- Work instructions -
Look below for the line containing "Open EXIF Viewer settings wrench icon". Write out that line and the rest through the last one, exactly as they appear, but without pictures.

- Given data -

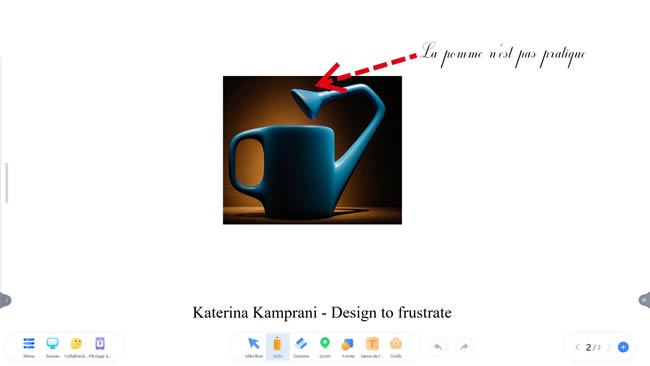
Task: Open the Collaboration tool
Action: point(76,347)
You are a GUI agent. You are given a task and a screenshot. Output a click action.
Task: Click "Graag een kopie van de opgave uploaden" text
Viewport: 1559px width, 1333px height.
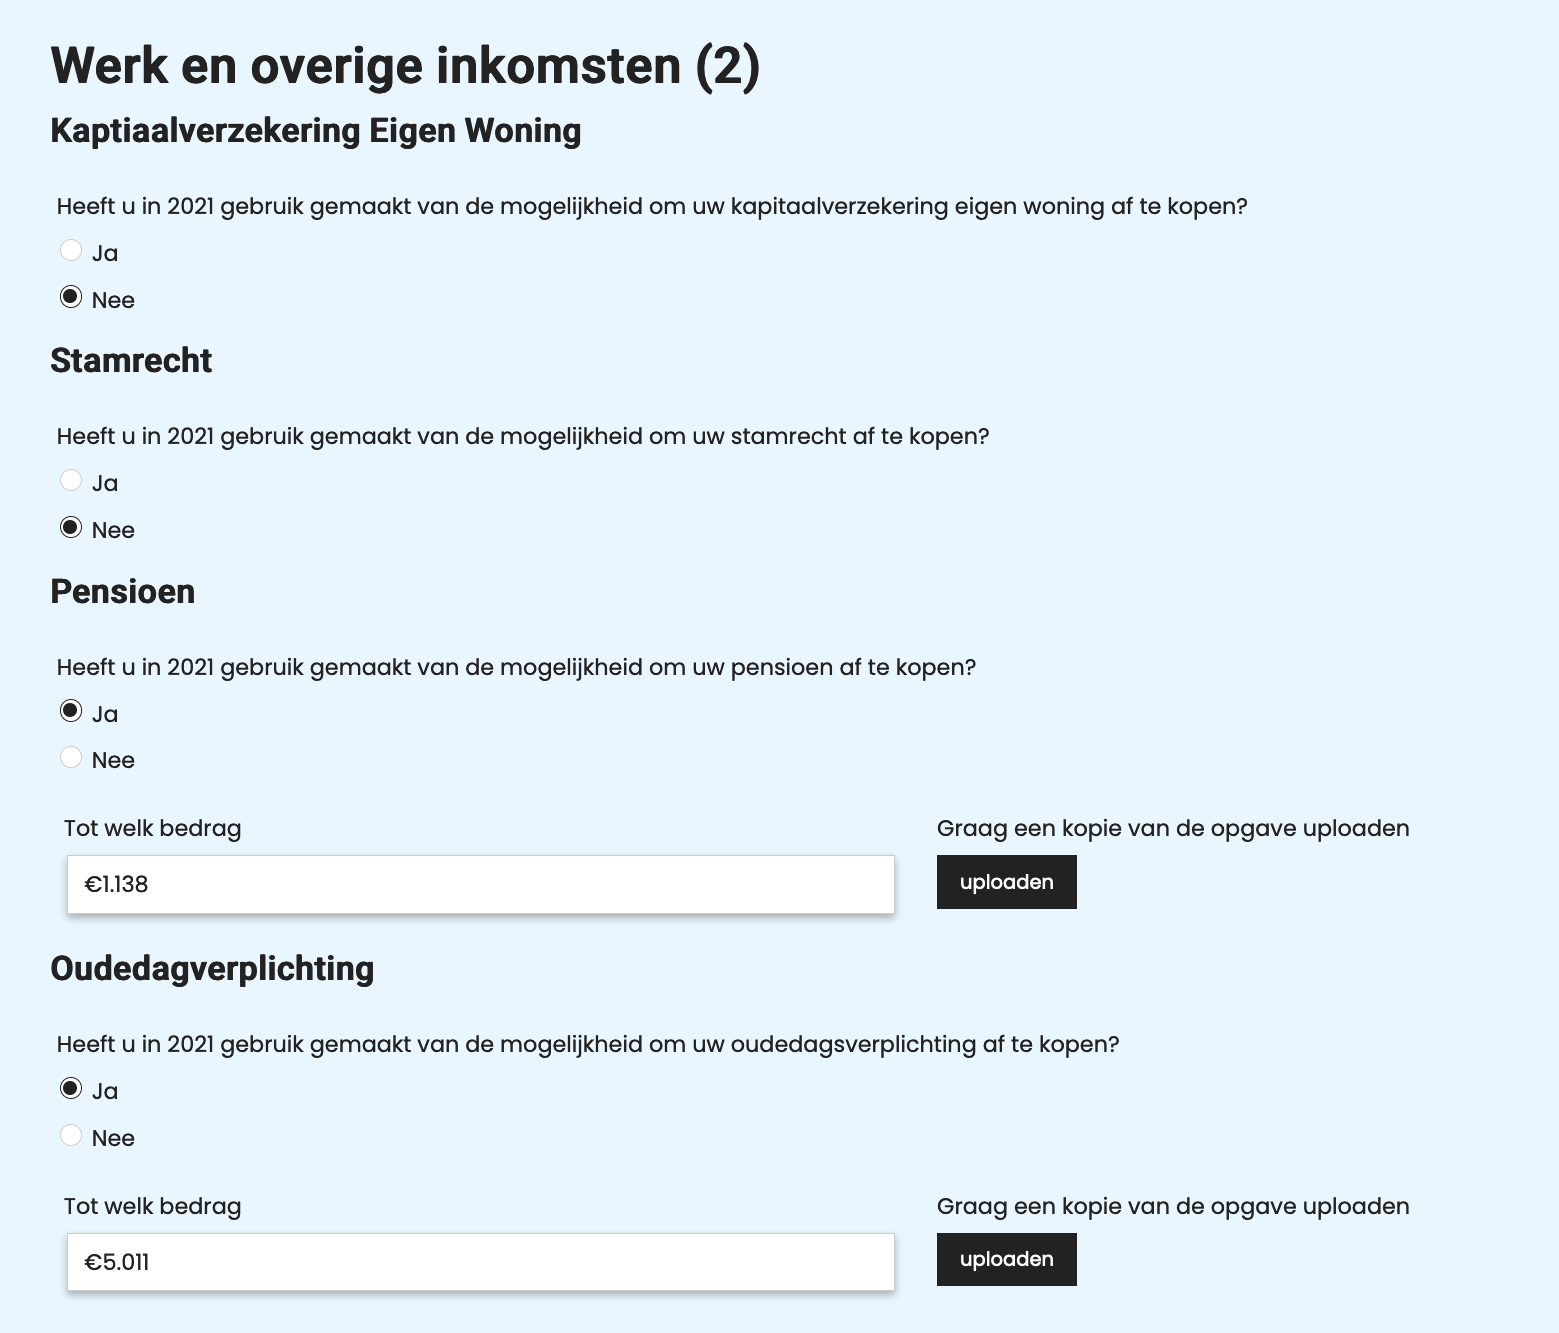1172,828
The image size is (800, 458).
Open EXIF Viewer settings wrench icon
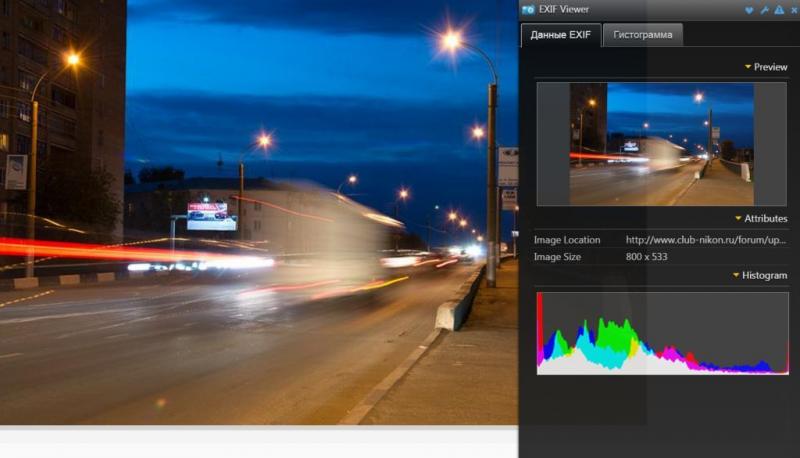pyautogui.click(x=764, y=10)
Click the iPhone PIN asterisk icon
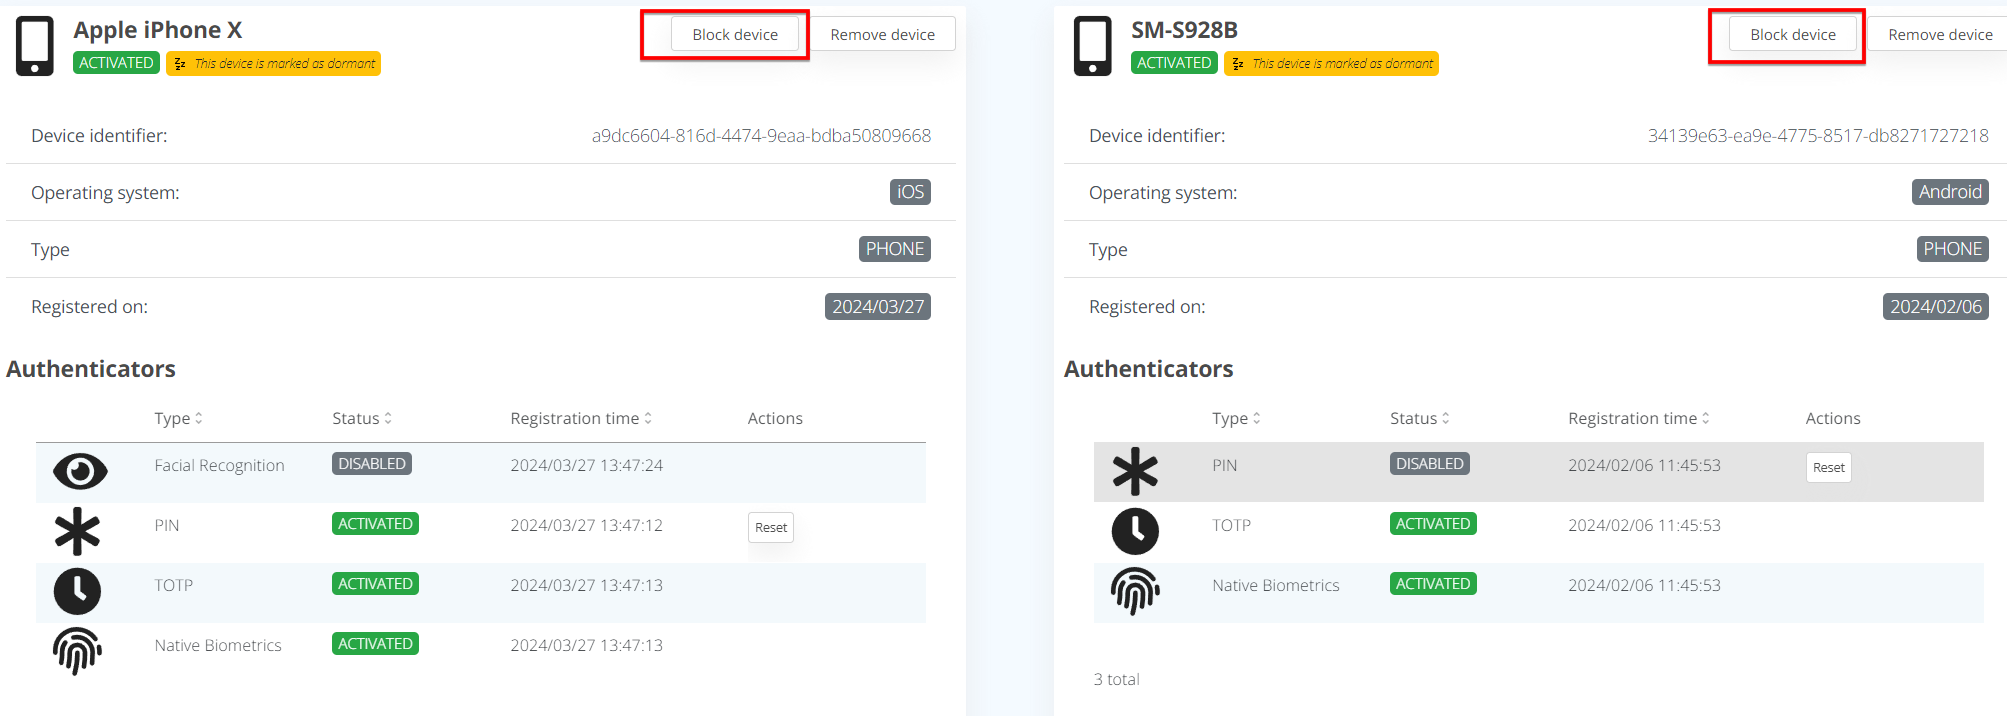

- Written solution -
Open EXIF Viewer settings wrench icon
pyautogui.click(x=764, y=10)
Click the iPhone PIN asterisk icon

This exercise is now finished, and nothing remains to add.